I suggest that instead of trying to evaluate all the variables after you ssh, you instead compute the shh command as part of the shell script evaluation.

In groovy when you use double quotes (single or triple) anything that follows a $ will get evaluated/replaced. So, you can just add a $ in front of every variable that's used in your shell script and the variable will get evaluated before the shell scrip even runs. You also need to escape any $ that you don't want to get evaluated as part of the string processing.

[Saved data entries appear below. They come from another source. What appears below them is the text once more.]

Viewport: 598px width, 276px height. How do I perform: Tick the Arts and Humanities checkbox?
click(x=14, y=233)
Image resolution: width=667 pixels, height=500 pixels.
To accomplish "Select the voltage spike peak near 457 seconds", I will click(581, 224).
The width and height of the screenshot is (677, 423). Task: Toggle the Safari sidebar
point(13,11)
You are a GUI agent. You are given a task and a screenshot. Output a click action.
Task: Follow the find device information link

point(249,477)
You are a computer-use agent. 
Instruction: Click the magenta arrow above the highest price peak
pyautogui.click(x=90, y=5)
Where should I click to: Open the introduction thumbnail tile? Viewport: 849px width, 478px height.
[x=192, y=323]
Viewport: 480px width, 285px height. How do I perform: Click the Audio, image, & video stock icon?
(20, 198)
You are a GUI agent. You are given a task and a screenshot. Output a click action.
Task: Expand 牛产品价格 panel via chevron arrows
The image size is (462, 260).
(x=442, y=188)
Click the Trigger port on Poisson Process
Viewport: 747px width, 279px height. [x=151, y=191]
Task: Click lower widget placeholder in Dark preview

For the json blob specifically, I suggest creating a map outside of the shell script that contains the overrides, and then converting that variable to json string. That way you don't have to worry about using the correct number of \ (although you can use single quotes inside a triple quote string without escaping) and your pipeline file is more readable.

Here's how I'd write it:

sshagent(credentials: ['keypair']) {

  // ch is defined is defined somewhere in the pipeline
  // aws_account is also defined somewhere in the pipeline

  def overrides = [
    containerOverrides: [
      [
        environment: [
          [
            name: "SRC_ENV",
            value: params.source_env
          ],
          [
            name: "DEST_ENV",
            value: params.destination_env
          ],
          [
            name: "SRC_PREFIX",
            value: params.source_s3_prefix
          ],
          [
            name: "DEST_PREFIX",
            value: params.destination_s3_prefix
          ]
        ],
        name: "s3-sync"
      ]
    ],
    taskRoleArn: "arn:aws:iam::${aws_account}:role/${ch}-${params.destination_env}"
  ]


  sh """
    ssh ansible@ansible-server \
    '
# Run ECS task
echo "---- Run ECS task ----"
task_id=\$(aws ecs run-task \
  --cluster cluster-${ch}-${params.destination_env} \
  --task-definition \$td_id \
  --region ${region} \
  --overrides ${groovy.json.JsonOutput.toJson(overrides)} \
  --query 'tasks[0].taskArn' \
  --output text | cut -d'/' -f 2)
    '
  """
}

Note that I didn't escape any of the variables that I want the string processing to replace and I only escaped

task_id=\$(aws ecs run-task \

So that the aws ecs run-task ... runs when the ssh script is executed (and not when the string is evaluated).